"La vera cultura è mettere radici e sradicarsi. Mettere radici nel più profondo della terra natia. Nella sua eredità spirituale. Ma è anche sradicarsi e cioè aprirsi alla pioggia e al sole, ai fecondi apporti delle civiltà straniere".

Sono i versi di Leopold Senghor poeta e primo presidente del Senegal, in carica dal 1960 al 1960. Sono 4925, in base agli ultimi dati dell'Istat, i senegalesi "sradicati" che vivono in Sardegna, impegnati soprattutto nel commercio ambulante e nelle campagne come pastori e braccianti agricoli. Anche loro, per la gran parte venditori itineranti, vivono con sofferenza lo sconvolgimento dei ritmi normali della vita provocato dalla pandemia.

Il lavoro è sospeso, c'è l'obbligo di restare a casa nell'attesa che il ciclone si plachi. I senegalesi di Sardegna si affidano alla preghiera e al sostegno che arriva all'interno di una comunità vasta e coesa ma anche dall'esterno grazie alla trama di relazioni e amicizie intessuta nella terra in cui vivono.

Abdou Ndiaye, 43 anni, nato in un villaggio nel cuore del Senegal, laurea in Scienze Politiche all'Università di Cagliari, è la guida e il punto di riferimento dei connazionali che si sono trasferiti nell'Isola.

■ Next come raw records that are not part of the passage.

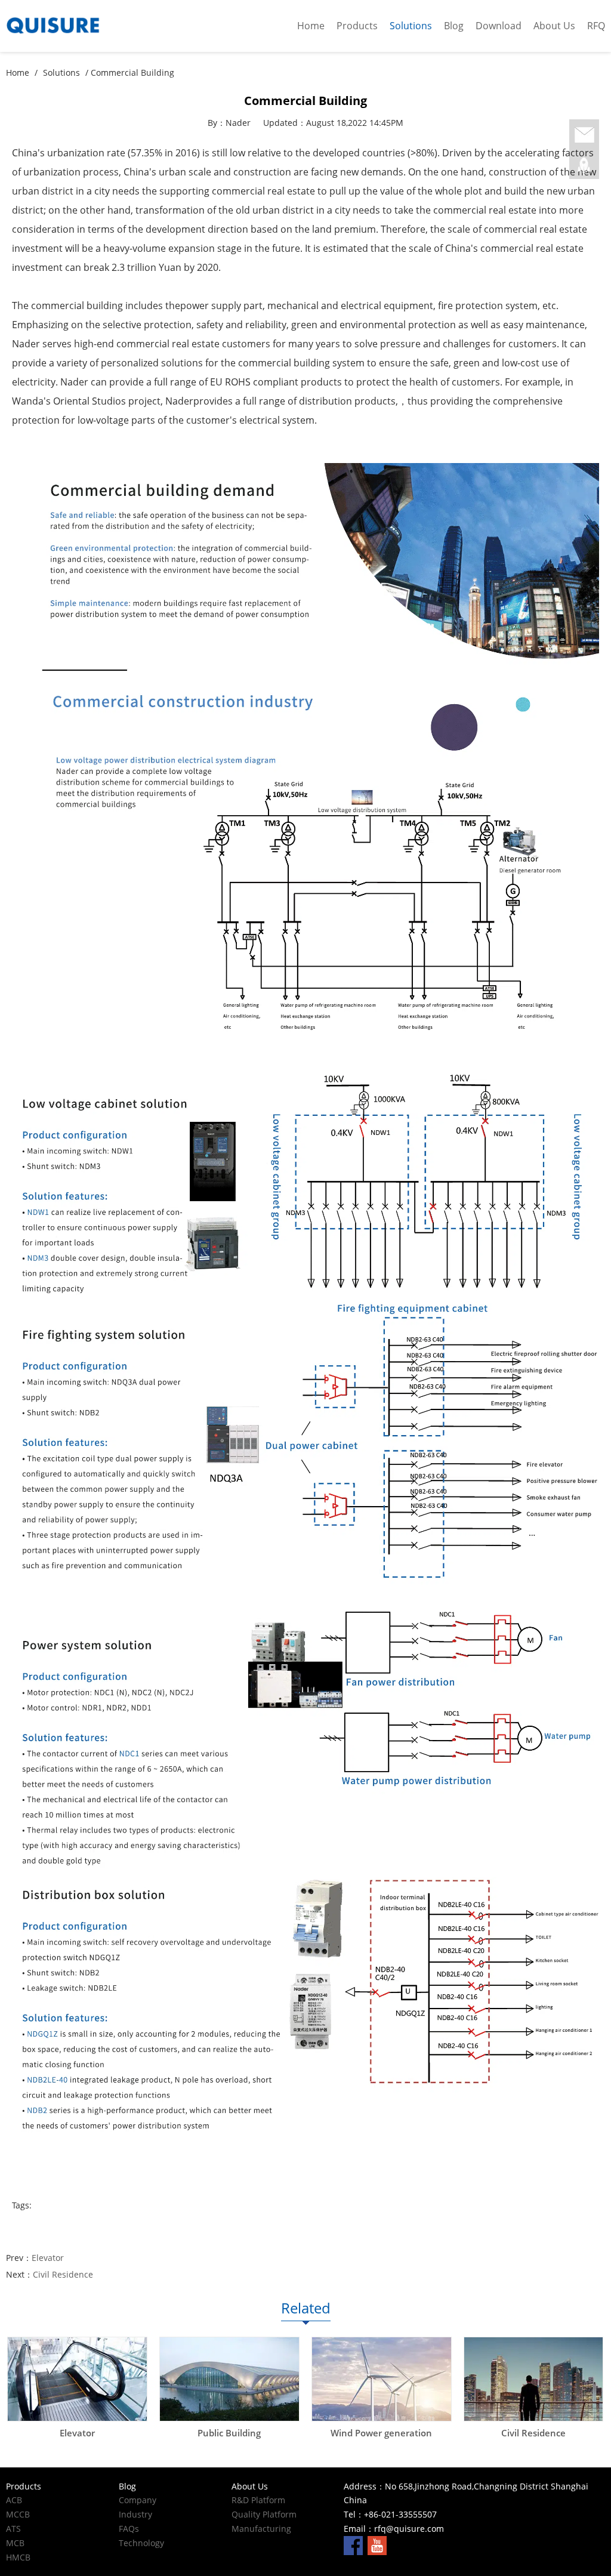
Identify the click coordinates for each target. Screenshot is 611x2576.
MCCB (18, 2514)
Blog (454, 25)
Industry (135, 2514)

Nel suo duplice ruolo di responsabile dello Sportello Immigrazione della Cisl e di segretario dell'Unione culturale islamica garantisce un aiuto in tutte le questioni, piccole e grandi, che riguardano permessi di soggiorno, licenze per il commercio, pratiche amministrative.

La comunità senegalese come sta vivendo l'emergenza sanitaria?

"Con grande disagio e preoccupazione. Siamo tra due fuochi. In ansia per la situazione in Sardegna e per quello che potrebbe succedere nel nostro Paese. Siamo preoccupati per i nostri familiari".

In Senegal quali sono attualmente i pericoli?

"Il numero dei contagi non è altissimo ma occorre vigilare perché il quadro potrebbe aggravarsi. Viviamo nell'incertezza e con la paura che il nostro sistema sanitario non sia in grado di far fronte all'emergenza".

Chi vive grazie al commercio ambulante in questo momento come riesce a vivere?

"Con i piccoli risparmi e soprattutto con l'aiuto della nostra comunità e degli amici sardi. C'è una rete di solidarietà e di amicizie offre sostegno e protezione. È la conferma che i senegalesi in Sardegna hanno costruito nel corso degli anni rapporti forti e duraturi".

In queste settimane come si svolge il suo lavoro al sindacato?

"Lavoro al telefono. Le persone mi chiedono aiuto e consigli. Chi lavora, come i braccianti agricoli, vuole avere chiarimenti sul bonus che deve erogare l'Inps. Ma in tanti chiamano per sapere quando tutto questo finirà. Vogliono essere rassicurati di fronte a paure e inquietudini che nessuno poteva immaginare sino a poco tempo fa".

La preghiera è un grande conforto.

"Siamo musulmani, la fede è un aiuto straordinario. Nei gruppi whatsapp diamo vita a momenti di preghiera per chiedere al Signore una via per debellare il virus. Abbiamo a cuore i destini dell'Italia e del nostro Paese. Preghiamo per la Sardegna, la terra che ci ospita, e per le città e i paesi in cui siamo nati".

Che cosa vuole dire ai suoi connazionali?

"Di rispettare tutte le prescrizioni e di avere fiducia e speranza".

Fiducia e speranza che sono la sostanza delle poesie di Senghor: "Noi siamo gli uomini della danza, i cui piedi riprendono vigore colpendo il suolo duro".